The regulator found that TikTok had transferred data of users from the European Economic Area (EEA) to servers in China without ensuring that the information was adequately safeguarded from potential access by Chinese authorities. The fine is one of the largest ever issued under the EU’s strict privacy laws.

According to the DPC, this breach occurred between 2020 and 2022, during which TikTok failed to inform users that their personal data was being transferred outside of Europe. While TikTok updated its privacy policy in 2022 to address transparency concerns, the earlier lapse resulted in two separate fines: €45 million for lack of transparency and €485 million for unlawful cross-border data transfers.
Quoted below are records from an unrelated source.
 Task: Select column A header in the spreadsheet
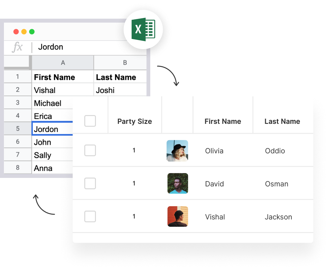[x=63, y=63]
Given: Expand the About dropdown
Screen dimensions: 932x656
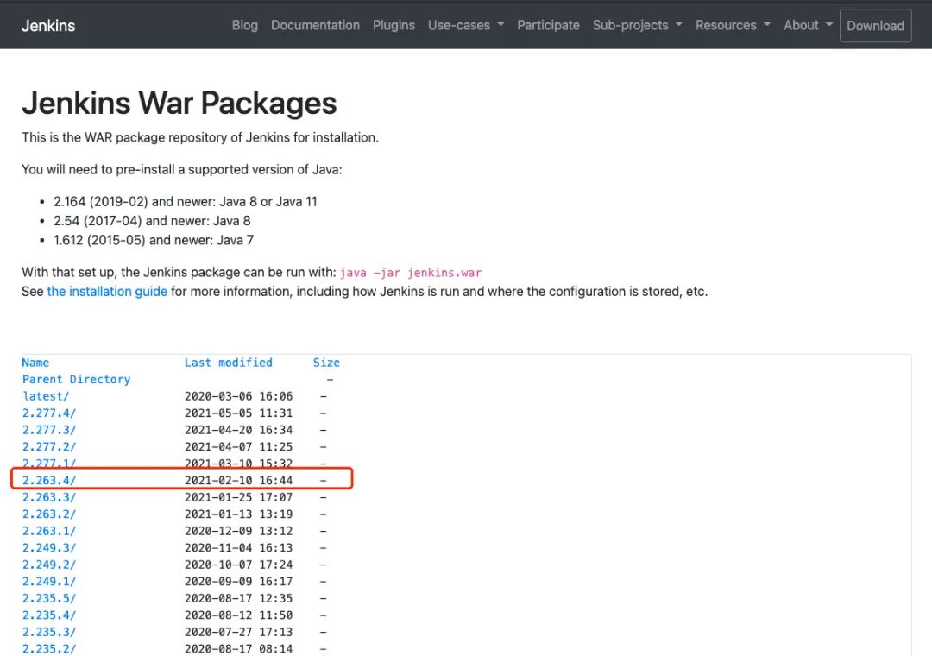Looking at the screenshot, I should point(808,25).
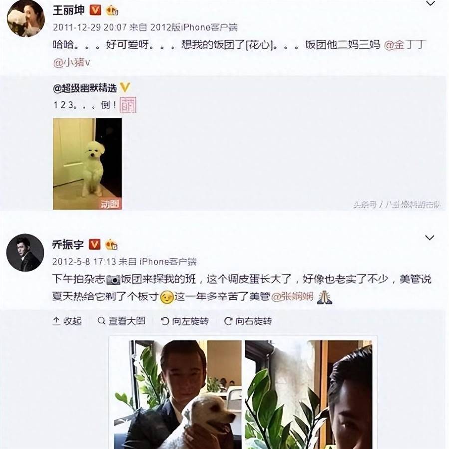
Task: Click the membership icon beside 王丽坤's badge
Action: pyautogui.click(x=112, y=11)
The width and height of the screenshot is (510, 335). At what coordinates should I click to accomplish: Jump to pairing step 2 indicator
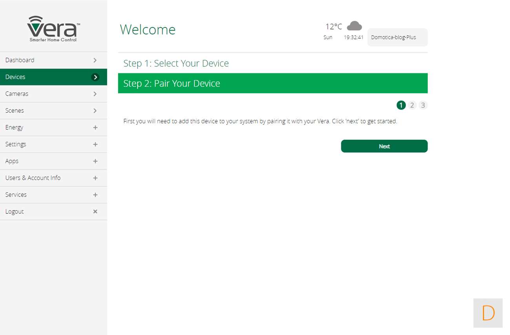pyautogui.click(x=412, y=105)
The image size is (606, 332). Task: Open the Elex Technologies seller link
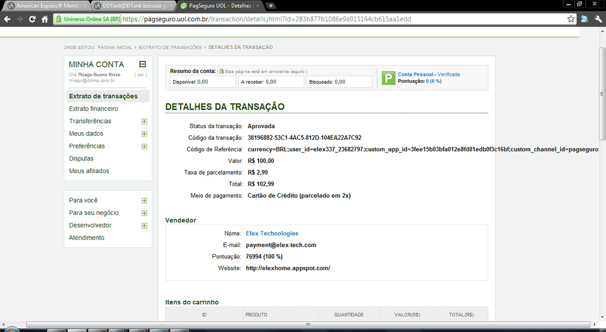(272, 234)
Although TikTok previously claimed that it did not store European user data in China, it later admitted that limited user data had, in fact, been saved on servers in the country. This admission contradicted earlier statements made to regulators, leading to a stronger response from the DPC.

In response, TikTok stated that the data in question had since been deleted and disagreed with the ruling, vowing to challenge it in court. The company also highlighted its ongoing “Project Clover” initiative, aimed at enhancing data privacy through local data centers in Europe. However, the DPC noted that its decision accounted for these developments but was based on violations committed before the project’s implementation.

This isn’t TikTok’s first run-in with the EU’s privacy authorities. In 2023, the DPC fined the platform approximately ₹3,000 crore for failing to protect teenage users’ data. The company is also facing additional investigations in the EU concerning user safety, addictive content algorithms, and potential interference with elections.

The latest penalty once again brings global focus to the growing concerns around data privacy and cross-border data flows, a topic of increasing relevance to Indian policymakers as well, as India continues to refine its own digital data protection framework.